-------- Source data
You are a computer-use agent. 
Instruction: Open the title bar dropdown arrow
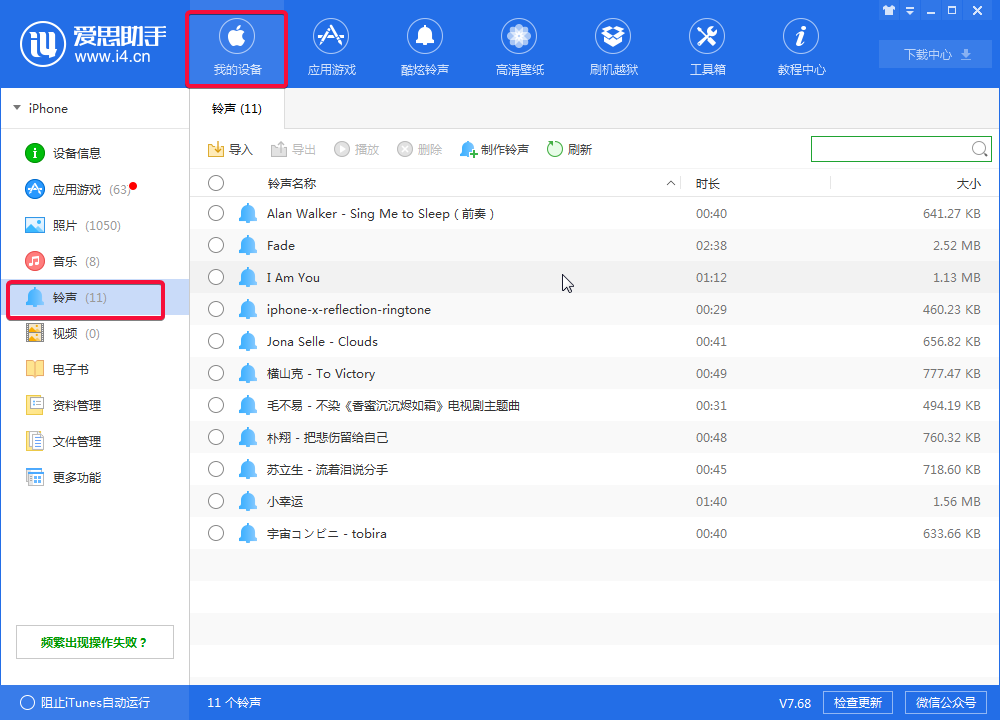908,10
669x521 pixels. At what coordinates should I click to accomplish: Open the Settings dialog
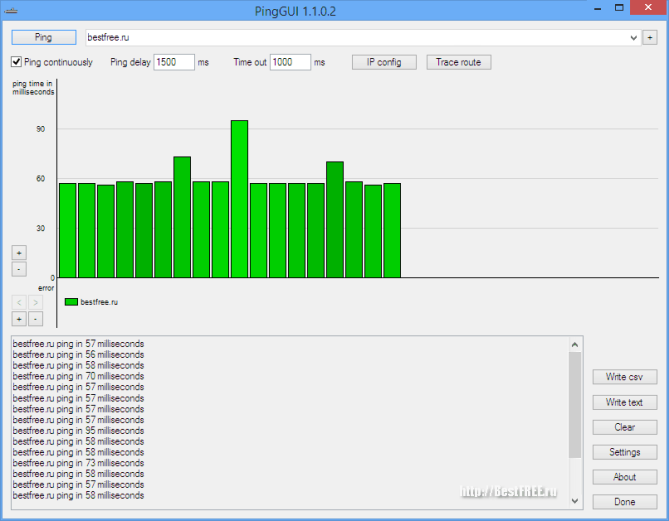pyautogui.click(x=624, y=452)
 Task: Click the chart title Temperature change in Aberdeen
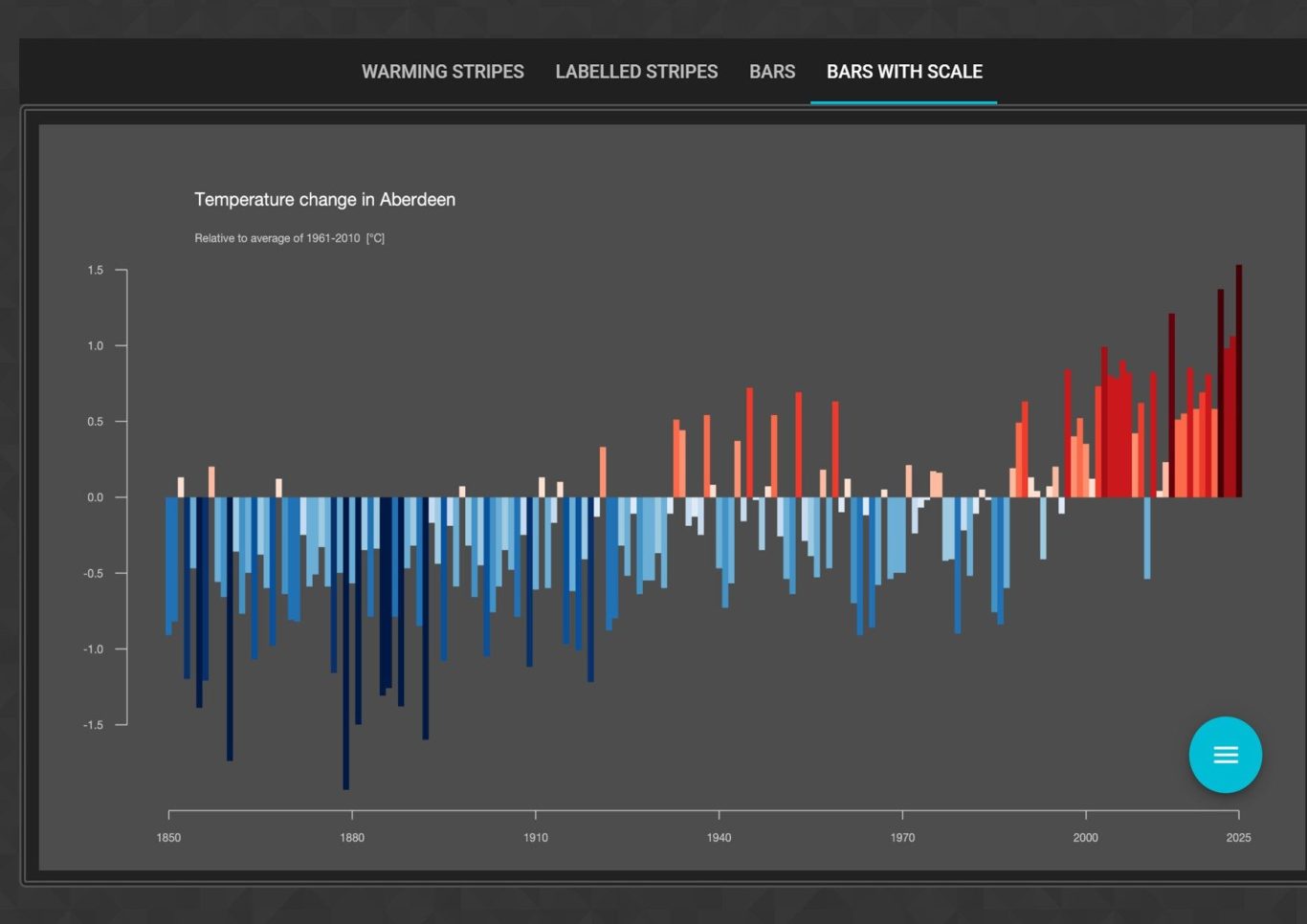point(325,199)
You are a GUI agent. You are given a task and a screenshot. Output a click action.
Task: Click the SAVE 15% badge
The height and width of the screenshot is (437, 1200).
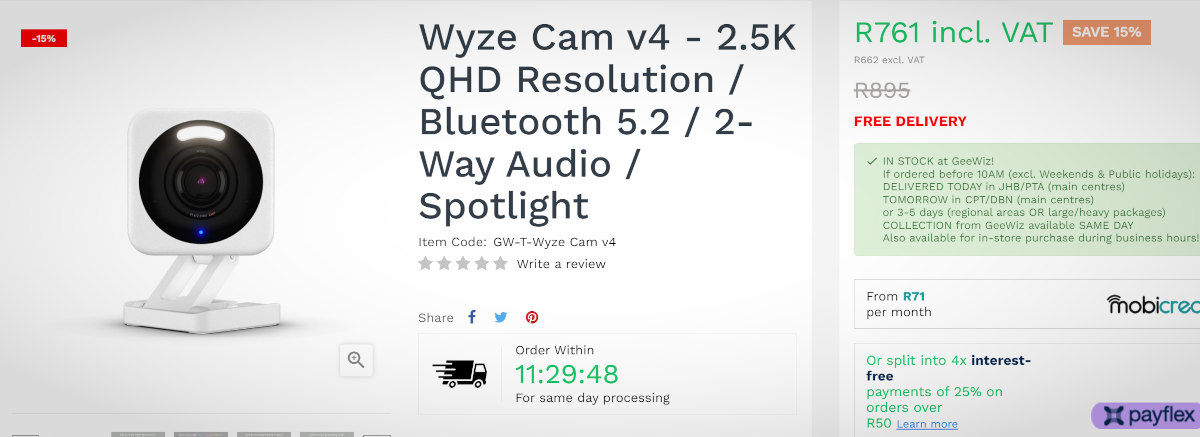click(1107, 32)
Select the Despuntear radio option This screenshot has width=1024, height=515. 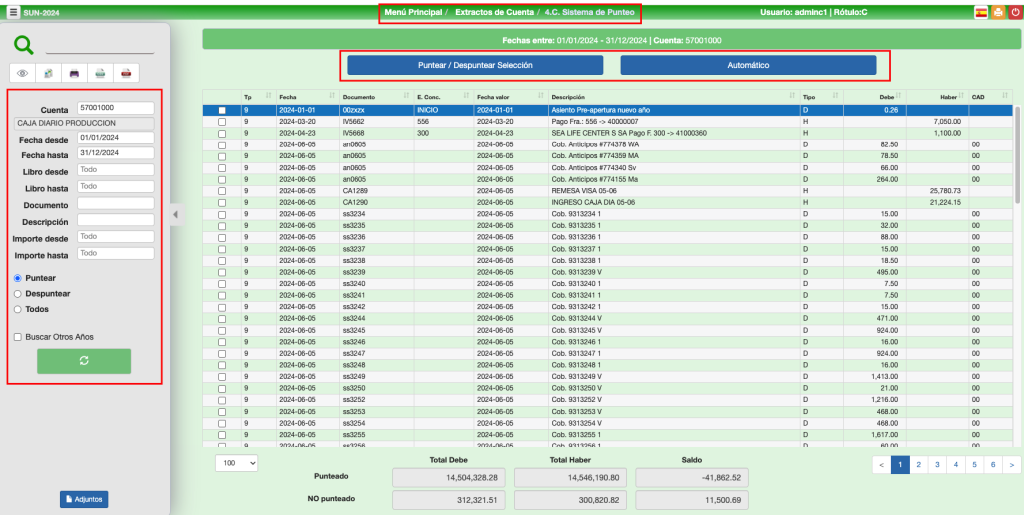coord(18,294)
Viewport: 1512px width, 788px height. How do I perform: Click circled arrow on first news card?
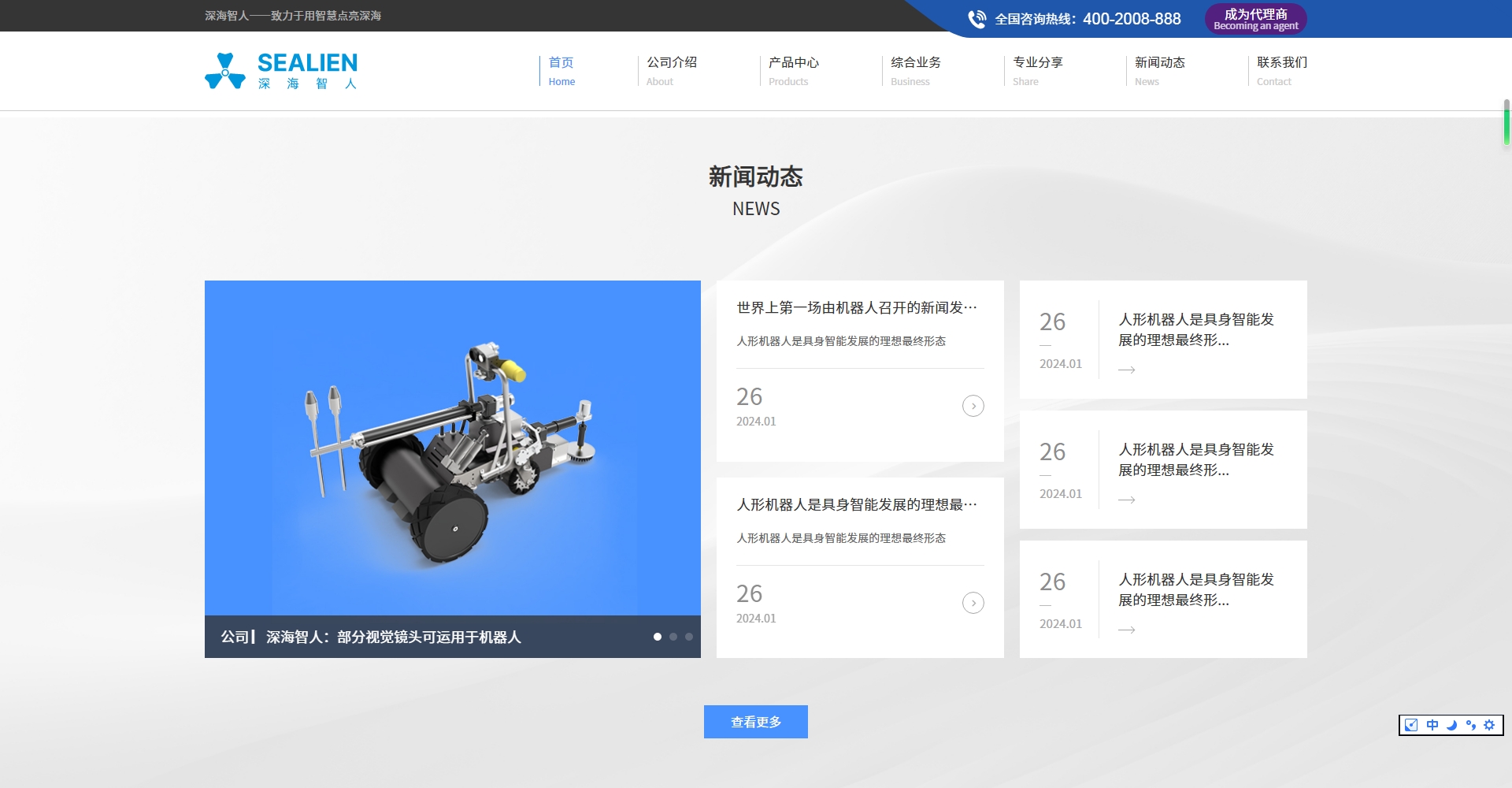973,406
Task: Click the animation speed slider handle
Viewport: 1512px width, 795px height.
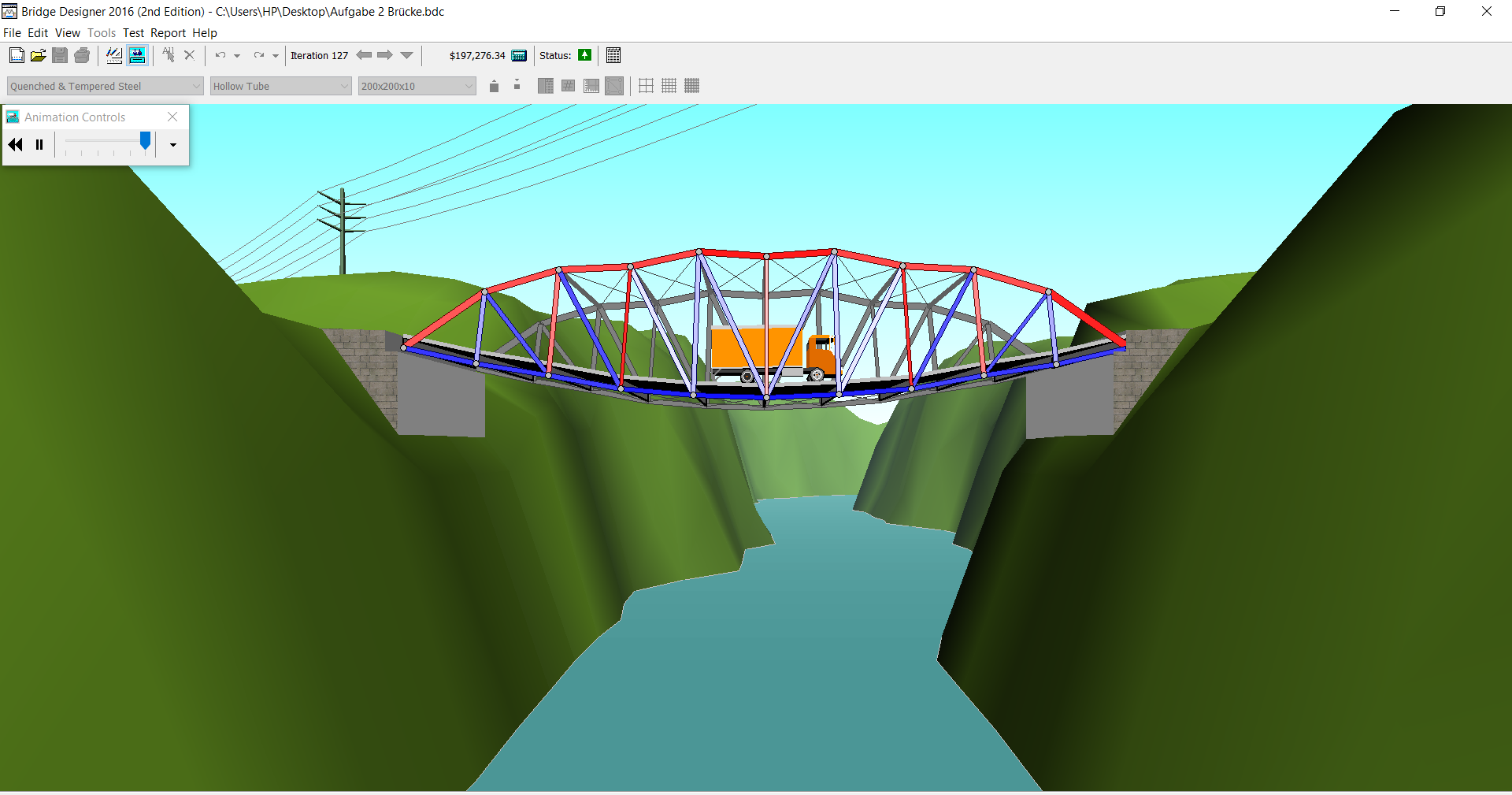Action: point(145,141)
----------------
Bring together each line above where the string "agent" turns up.

[Exercise result]
You are a computer-use agent. 
You are a GUI agent. You are given a task and a screenshot. Output a click action.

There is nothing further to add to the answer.